In an interview with the Frankfurter Allgemeine Zeitung, Deutsche Telekom chief executive Kai-Uwe Ricke said the company sees no reason to sell T-Mobile USA. For months there has been speculation that it would offload the US unit for an estimated price of $30 billion, or merge it with another US mobile operator.

Mr Ricke also told the paper that T-Mobile USA would bid for spectrum for new third-generation mobile data services in an auction next year.

There were a number of reasons why it was suggested that the carrier should offload the unit. A sale would make huge inroads into reducing its colossal debt burden, which now stands at a hefty E44.53 billion ($55.38 billion).
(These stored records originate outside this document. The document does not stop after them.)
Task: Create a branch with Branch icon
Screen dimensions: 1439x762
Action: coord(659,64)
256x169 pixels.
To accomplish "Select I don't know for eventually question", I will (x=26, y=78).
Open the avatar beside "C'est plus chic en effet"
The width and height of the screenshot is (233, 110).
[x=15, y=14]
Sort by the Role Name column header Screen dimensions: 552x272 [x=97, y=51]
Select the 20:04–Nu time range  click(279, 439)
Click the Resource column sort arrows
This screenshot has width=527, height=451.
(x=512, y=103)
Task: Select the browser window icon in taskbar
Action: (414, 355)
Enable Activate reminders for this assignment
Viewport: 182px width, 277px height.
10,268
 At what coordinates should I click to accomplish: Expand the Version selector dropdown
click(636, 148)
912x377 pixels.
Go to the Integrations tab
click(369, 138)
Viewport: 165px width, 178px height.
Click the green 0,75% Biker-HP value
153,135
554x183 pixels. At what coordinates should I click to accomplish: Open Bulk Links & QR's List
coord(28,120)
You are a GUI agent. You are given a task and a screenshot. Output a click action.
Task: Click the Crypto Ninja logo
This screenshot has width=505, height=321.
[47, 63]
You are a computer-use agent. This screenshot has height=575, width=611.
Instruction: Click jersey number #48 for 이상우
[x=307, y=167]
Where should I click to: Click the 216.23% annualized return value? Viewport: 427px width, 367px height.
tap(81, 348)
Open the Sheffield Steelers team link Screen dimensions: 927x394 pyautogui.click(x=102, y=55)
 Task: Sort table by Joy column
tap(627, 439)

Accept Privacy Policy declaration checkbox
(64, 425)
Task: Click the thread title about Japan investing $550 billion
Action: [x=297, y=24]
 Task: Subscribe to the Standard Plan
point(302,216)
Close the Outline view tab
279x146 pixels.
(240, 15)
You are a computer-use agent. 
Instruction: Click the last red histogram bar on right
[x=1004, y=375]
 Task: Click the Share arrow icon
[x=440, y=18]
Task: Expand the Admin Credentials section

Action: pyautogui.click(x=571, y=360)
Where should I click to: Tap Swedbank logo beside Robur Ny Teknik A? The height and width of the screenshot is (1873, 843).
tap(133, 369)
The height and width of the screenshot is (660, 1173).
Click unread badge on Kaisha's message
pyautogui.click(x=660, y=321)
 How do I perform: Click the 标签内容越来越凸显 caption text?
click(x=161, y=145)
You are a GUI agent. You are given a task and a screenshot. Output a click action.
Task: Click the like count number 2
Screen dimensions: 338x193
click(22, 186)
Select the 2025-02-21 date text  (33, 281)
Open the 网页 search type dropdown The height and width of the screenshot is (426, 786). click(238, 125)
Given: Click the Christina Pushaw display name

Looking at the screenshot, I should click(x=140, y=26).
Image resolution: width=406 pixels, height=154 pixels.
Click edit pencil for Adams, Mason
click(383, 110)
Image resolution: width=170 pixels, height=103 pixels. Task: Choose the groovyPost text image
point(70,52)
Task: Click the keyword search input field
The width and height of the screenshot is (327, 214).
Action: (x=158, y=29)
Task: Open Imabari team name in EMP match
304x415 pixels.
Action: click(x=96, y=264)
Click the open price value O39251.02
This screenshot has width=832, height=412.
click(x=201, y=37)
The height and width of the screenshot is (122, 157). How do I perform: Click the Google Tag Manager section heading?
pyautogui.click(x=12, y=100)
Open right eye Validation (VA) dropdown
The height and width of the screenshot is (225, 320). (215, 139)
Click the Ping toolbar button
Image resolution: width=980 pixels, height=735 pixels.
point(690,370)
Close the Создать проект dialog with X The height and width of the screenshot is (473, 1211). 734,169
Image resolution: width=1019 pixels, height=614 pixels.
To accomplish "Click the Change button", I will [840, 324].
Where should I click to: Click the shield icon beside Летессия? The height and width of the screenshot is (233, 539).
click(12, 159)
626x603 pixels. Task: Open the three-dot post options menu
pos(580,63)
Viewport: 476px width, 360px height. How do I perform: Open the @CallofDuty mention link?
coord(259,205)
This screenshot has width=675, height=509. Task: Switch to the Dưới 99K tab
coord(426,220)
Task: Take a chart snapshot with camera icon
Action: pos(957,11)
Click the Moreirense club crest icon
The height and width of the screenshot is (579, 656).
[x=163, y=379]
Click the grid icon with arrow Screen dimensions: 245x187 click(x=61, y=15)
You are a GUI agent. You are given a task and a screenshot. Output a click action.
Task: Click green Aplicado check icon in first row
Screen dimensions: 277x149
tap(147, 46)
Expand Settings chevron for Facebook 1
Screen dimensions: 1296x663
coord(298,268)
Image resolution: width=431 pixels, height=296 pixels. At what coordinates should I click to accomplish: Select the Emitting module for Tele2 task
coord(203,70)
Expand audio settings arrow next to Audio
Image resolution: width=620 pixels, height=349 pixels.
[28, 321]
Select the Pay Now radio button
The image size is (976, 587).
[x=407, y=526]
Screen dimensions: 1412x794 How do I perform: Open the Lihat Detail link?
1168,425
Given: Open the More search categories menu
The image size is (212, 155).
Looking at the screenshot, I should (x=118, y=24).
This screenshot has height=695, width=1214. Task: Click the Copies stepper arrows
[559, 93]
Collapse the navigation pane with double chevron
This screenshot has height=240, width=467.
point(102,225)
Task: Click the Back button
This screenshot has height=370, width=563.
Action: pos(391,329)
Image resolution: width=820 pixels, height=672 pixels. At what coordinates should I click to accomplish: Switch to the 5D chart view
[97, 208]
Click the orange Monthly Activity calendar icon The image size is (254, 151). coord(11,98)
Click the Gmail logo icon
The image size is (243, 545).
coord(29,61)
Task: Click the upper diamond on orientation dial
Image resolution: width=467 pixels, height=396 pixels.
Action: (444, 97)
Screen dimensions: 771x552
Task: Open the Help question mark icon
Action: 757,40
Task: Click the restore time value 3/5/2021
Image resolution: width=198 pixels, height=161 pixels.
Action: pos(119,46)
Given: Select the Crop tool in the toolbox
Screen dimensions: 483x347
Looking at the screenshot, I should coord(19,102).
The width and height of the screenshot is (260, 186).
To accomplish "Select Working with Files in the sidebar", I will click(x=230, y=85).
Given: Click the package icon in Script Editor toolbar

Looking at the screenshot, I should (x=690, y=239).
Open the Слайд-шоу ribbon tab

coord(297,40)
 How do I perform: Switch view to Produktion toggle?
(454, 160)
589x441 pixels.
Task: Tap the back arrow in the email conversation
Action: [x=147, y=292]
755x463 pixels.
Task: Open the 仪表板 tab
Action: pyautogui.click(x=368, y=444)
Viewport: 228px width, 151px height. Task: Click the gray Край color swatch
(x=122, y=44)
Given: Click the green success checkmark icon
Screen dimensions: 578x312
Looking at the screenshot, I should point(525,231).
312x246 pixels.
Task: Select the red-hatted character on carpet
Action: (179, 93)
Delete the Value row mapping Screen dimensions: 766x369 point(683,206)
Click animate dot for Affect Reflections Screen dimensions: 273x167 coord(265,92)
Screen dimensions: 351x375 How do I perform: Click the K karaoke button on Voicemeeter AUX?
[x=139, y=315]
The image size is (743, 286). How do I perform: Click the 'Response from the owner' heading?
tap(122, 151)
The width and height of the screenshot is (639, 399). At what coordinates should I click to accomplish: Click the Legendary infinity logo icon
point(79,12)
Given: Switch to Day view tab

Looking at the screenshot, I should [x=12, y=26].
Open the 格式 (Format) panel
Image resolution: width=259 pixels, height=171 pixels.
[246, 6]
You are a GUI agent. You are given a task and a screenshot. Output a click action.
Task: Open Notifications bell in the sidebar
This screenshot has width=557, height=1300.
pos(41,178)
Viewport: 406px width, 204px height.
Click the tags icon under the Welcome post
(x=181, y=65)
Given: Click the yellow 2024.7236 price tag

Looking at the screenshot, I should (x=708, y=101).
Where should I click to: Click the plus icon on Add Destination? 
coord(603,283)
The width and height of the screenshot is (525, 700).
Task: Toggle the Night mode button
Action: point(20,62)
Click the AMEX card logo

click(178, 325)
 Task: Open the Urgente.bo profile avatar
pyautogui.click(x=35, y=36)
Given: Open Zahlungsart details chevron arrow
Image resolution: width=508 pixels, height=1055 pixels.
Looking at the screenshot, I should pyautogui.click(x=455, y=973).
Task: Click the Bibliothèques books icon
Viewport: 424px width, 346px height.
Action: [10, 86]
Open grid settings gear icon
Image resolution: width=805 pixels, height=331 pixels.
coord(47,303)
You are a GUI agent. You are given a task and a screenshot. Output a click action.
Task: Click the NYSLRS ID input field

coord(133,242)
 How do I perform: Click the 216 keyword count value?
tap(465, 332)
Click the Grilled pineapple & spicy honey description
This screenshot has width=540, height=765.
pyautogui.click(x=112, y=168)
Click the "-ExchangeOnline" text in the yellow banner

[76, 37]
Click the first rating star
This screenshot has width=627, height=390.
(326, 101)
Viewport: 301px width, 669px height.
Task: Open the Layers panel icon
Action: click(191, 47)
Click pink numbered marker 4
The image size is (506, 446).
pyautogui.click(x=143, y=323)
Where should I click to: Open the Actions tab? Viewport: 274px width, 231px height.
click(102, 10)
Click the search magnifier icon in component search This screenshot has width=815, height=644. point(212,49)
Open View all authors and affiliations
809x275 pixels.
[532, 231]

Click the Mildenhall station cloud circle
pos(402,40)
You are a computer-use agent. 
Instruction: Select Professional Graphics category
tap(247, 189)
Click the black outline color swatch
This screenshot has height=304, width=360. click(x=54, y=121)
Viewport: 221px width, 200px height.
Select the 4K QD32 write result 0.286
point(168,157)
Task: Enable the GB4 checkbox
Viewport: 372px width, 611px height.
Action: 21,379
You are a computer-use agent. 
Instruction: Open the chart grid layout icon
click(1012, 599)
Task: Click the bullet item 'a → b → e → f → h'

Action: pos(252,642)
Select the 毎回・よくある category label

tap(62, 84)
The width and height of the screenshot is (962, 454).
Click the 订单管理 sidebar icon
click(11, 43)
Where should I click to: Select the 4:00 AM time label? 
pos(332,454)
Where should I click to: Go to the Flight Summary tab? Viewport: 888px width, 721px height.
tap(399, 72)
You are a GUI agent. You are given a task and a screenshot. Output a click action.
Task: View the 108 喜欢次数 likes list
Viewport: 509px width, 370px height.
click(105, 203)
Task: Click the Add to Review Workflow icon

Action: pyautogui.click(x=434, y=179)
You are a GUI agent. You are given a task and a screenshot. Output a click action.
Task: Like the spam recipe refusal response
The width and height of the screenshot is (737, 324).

Another reason is that Deutsche Telekom faces having to make a huge investment in T-Mobile USA, possibly as much as $10 billion, in order to turn its US mobile network into a 3G-compatible operation.

The last reason is more strategic. The US mobile landscape has undergone a dramatic sea-change in the past two years. Where there were once six major operators, this has now been whittled down to four, and T-Mobile USA is a distant fourth behind the top three.

The number-one US mobile operator is Cingular Wireless with a customer base of 51.6 million. Second is Verizon Wireless with 47.4 million customers, and in third place is Sprint Nextel, which currently has roughly 40 million mobile subscribers.

T-Mobile USA has a US subscriber base of only 19.2 million customers, and no powerful local partners to share the financial burden of operating in the world’s most valuable market-place. Its comparatively small size has prompted concerns that the unit does not have the scale to compete effectively. However, it did add 972,000 new customers in the most recent quarter.

The loss of T-Mobile USA would be a heavy blow for Deutsche Telekom to bear because the mobile unit is its principle growth driver, and its US operation is its fastest-growing unit. The unit has since overtaken the carrier’s domestic mobile unit in terms of revenue.